À l’École d’architecture, Anne Vallières donne des ateliers sur la préservation, la restauration et la transformation du patrimoine. Puisqu’on ne peut pas tout conserver, il est nécessaire, selon elle, de faire un inventaire complet du patrimoine pour mieux évaluer l’état et l’importance relative de chacun des bâtiments.


« Malheureusement, la démolition d’une église est souvent inévitable. On ne peut pas transformer toutes les églises en bibliothèques ou en salles de concert. Il y a déjà eu quelques projets d’habitations; cela donne rarement des résultats très convaincants. »
Anne Vallières
L’église du Très-Saint-Sacrement, sur le chemin Sainte-Foy. Le bâtiment, fermé au culte, est jugé dangereux. Un projet est en branle afin de le classer comme bien patrimonial.
L’ancien presbytère Saint-Joseph, dans le quartier Saint-Sauveur. Derrière se trouvait l’église ayant inspiré Roger Lemelin pour son roman <em>Les Plouffe</em>. Au grand dam de plusieurs, elle été démolie pour faire place à un immeuble de logements locatifs.
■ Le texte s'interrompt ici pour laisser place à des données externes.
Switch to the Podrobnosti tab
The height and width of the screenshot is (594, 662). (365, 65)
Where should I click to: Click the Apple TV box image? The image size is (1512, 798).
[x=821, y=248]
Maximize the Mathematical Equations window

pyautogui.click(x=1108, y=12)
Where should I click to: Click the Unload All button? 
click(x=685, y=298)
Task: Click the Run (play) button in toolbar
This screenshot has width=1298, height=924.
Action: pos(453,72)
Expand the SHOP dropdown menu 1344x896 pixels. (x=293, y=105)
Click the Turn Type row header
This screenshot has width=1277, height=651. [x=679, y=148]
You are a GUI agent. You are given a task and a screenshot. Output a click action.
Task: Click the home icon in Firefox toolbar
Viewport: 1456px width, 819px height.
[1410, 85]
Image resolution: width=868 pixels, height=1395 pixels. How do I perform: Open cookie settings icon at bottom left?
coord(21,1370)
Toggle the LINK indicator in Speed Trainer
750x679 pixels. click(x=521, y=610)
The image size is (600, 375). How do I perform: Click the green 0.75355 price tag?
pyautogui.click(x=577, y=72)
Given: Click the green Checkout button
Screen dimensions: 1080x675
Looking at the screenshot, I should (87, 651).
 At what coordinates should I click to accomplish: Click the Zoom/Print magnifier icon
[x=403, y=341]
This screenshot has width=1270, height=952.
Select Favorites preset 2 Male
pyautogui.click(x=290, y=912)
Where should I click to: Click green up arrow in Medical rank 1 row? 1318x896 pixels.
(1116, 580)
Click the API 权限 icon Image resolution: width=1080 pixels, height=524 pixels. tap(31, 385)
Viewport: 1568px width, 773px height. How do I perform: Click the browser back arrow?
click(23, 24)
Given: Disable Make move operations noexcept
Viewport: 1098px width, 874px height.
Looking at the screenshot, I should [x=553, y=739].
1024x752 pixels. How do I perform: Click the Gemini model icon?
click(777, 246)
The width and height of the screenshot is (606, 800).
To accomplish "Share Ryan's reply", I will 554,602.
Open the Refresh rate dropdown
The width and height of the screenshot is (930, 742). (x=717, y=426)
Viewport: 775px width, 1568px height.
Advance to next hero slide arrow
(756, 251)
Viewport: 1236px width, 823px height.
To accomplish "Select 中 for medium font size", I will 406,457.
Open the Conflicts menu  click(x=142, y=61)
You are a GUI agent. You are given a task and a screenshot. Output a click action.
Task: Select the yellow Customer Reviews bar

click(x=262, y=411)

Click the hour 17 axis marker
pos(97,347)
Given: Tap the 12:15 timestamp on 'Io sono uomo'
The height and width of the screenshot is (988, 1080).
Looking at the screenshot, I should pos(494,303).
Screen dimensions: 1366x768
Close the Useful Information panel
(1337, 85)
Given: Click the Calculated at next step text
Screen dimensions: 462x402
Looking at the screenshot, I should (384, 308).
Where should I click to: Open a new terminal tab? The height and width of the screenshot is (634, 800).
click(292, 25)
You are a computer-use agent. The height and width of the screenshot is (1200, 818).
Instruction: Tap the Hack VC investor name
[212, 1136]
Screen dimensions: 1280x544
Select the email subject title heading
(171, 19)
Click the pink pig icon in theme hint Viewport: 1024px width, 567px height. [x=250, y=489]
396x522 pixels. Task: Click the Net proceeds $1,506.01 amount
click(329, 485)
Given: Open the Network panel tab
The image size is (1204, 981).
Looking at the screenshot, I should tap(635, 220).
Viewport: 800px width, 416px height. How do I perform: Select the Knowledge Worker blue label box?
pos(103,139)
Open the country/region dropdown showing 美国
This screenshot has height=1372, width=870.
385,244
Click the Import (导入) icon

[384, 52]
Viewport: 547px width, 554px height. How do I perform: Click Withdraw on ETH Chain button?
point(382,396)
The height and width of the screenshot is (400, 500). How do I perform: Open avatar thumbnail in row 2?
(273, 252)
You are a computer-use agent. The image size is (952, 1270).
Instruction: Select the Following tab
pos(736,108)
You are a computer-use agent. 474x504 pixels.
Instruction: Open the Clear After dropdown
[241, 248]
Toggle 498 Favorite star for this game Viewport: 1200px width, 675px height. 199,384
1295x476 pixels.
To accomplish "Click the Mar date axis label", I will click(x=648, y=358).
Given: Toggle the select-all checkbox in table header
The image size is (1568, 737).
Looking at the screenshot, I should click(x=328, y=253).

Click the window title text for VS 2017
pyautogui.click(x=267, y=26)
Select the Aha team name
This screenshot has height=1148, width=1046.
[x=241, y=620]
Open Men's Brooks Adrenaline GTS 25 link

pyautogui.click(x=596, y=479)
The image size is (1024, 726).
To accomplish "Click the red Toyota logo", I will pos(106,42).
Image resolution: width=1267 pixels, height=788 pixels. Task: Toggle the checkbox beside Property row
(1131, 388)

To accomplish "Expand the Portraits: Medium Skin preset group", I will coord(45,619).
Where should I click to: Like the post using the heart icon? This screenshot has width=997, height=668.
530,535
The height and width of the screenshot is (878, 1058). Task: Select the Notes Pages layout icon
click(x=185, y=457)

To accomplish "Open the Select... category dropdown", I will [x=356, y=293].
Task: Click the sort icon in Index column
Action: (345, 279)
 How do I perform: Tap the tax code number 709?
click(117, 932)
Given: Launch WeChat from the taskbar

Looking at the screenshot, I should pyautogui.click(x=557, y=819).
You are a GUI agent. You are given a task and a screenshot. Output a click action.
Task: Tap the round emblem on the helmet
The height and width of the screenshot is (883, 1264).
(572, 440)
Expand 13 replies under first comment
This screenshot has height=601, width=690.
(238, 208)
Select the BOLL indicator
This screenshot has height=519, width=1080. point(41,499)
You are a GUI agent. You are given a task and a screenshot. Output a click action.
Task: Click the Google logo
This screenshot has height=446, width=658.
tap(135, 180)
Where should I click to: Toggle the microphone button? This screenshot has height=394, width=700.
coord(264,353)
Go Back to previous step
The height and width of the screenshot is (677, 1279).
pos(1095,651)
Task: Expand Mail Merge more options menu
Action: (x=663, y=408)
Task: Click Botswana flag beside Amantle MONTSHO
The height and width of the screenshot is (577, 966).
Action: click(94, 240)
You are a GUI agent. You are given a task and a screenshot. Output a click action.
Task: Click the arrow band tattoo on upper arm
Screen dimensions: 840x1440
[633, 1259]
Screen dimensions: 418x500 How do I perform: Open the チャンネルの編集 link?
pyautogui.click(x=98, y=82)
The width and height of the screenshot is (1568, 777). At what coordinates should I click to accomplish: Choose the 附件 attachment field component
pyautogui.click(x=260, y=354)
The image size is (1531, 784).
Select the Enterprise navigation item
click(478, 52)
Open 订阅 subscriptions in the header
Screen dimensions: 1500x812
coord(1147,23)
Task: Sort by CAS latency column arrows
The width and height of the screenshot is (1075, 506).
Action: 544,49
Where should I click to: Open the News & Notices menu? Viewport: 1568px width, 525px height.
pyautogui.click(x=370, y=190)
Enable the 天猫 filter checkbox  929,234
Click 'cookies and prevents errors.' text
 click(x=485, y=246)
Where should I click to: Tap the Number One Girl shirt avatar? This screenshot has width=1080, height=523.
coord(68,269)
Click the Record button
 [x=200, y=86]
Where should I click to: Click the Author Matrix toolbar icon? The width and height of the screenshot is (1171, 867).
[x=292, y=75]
Anne Vallières insiste sur un point: avant de restaurer, il faut avoir un projet concret sur la table. Parmi les exemples à ne pas reproduire, elle cite l’église Saint-Cœur-de-Marie, sur la Grande Allée. Dans les années 1990, des fonds publics avaient été investis afin de renforcer le clocher, qui menaçait de tomber. Or, ce chantier avait été réalisé sans planification quant à l’avenir du lieu après sa désacralisation. Résultat, l’état de l’église s’est détérioré, forçant sa démolition l’été dernier.

Pour l’architecte, «il faut cesser d’aborder le patrimoine en regardant seulement ce qui disparaît et plutôt se demander comment on peut l’actualiser. Pour cela, il faut documenter l’état des bâtiments et imaginer comment leurs espaces peuvent être transformés de façon intelligente et intéressante, c’est-à-dire en mettant en valeur leurs qualités architecturales.»